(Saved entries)
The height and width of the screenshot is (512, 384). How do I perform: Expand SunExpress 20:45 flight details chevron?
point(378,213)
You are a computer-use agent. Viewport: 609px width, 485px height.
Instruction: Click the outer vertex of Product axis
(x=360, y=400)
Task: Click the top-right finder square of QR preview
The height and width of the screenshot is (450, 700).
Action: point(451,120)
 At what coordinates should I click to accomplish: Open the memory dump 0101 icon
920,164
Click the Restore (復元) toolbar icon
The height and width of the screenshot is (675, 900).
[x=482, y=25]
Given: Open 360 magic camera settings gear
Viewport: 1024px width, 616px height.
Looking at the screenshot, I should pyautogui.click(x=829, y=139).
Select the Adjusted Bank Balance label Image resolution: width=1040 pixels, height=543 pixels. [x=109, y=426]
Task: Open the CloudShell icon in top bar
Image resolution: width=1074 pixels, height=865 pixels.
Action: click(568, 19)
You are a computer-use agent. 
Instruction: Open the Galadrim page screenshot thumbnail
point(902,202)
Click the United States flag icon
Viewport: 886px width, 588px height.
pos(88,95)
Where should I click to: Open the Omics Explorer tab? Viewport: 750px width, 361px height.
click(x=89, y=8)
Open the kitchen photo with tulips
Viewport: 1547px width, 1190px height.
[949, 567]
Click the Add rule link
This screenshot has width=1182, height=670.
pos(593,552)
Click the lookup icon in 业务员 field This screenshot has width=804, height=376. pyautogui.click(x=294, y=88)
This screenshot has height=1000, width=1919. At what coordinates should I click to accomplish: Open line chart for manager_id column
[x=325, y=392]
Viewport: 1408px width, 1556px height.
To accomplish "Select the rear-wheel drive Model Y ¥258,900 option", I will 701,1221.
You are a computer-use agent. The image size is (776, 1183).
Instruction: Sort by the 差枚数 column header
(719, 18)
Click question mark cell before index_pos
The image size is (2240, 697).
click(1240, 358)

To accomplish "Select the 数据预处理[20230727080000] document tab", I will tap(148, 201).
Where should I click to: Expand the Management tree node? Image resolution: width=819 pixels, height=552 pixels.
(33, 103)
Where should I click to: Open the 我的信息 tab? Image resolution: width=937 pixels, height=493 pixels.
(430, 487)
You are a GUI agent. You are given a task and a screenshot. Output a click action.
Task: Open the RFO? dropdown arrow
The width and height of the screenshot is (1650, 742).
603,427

» Instructions to follow
Switch "Instruction" to "Command" throughout the saved entries and repeat all the lines with nothing else altered.

» Final result
The height and width of the screenshot is (512, 384). How do I perform: Expand SunExpress 20:45 flight details chevron?
point(378,213)
You are a computer-use agent. Viewport: 609px width, 485px height.
Command: Click the outer vertex of Product axis
(x=360, y=400)
Task: Click the top-right finder square of QR preview
The height and width of the screenshot is (450, 700).
Action: point(451,120)
 At what coordinates should I click to accomplish: Open the memory dump 0101 icon
920,164
Click the Restore (復元) toolbar icon
The height and width of the screenshot is (675, 900).
[x=482, y=25]
Given: Open 360 magic camera settings gear
Viewport: 1024px width, 616px height.
Looking at the screenshot, I should pyautogui.click(x=829, y=139).
Select the Adjusted Bank Balance label Image resolution: width=1040 pixels, height=543 pixels. [x=109, y=426]
Task: Open the CloudShell icon in top bar
Image resolution: width=1074 pixels, height=865 pixels.
Action: click(568, 19)
You are a computer-use agent. 
Command: Open the Galadrim page screenshot thumbnail
point(902,202)
Click the United States flag icon
Viewport: 886px width, 588px height.
pos(88,95)
Where should I click to: Open the Omics Explorer tab? Viewport: 750px width, 361px height.
click(x=89, y=8)
Open the kitchen photo with tulips
Viewport: 1547px width, 1190px height.
[949, 567]
Click the Add rule link
This screenshot has width=1182, height=670.
pos(593,552)
Click the lookup icon in 业务员 field This screenshot has width=804, height=376. pyautogui.click(x=294, y=88)
This screenshot has height=1000, width=1919. At what coordinates should I click to accomplish: Open line chart for manager_id column
[x=325, y=392]
Viewport: 1408px width, 1556px height.
To accomplish "Select the rear-wheel drive Model Y ¥258,900 option", I will 701,1221.
You are a computer-use agent. The image size is (776, 1183).
Command: Sort by the 差枚数 column header
(719, 18)
Click question mark cell before index_pos
The image size is (2240, 697).
click(1240, 358)

To accomplish "Select the 数据预处理[20230727080000] document tab", I will tap(148, 201).
Where should I click to: Expand the Management tree node? Image resolution: width=819 pixels, height=552 pixels.
(33, 103)
Where should I click to: Open the 我的信息 tab? Image resolution: width=937 pixels, height=493 pixels.
(430, 487)
You are a GUI agent. You are given a task and a screenshot. Output a click action.
Task: Open the RFO? dropdown arrow
The width and height of the screenshot is (1650, 742).
603,427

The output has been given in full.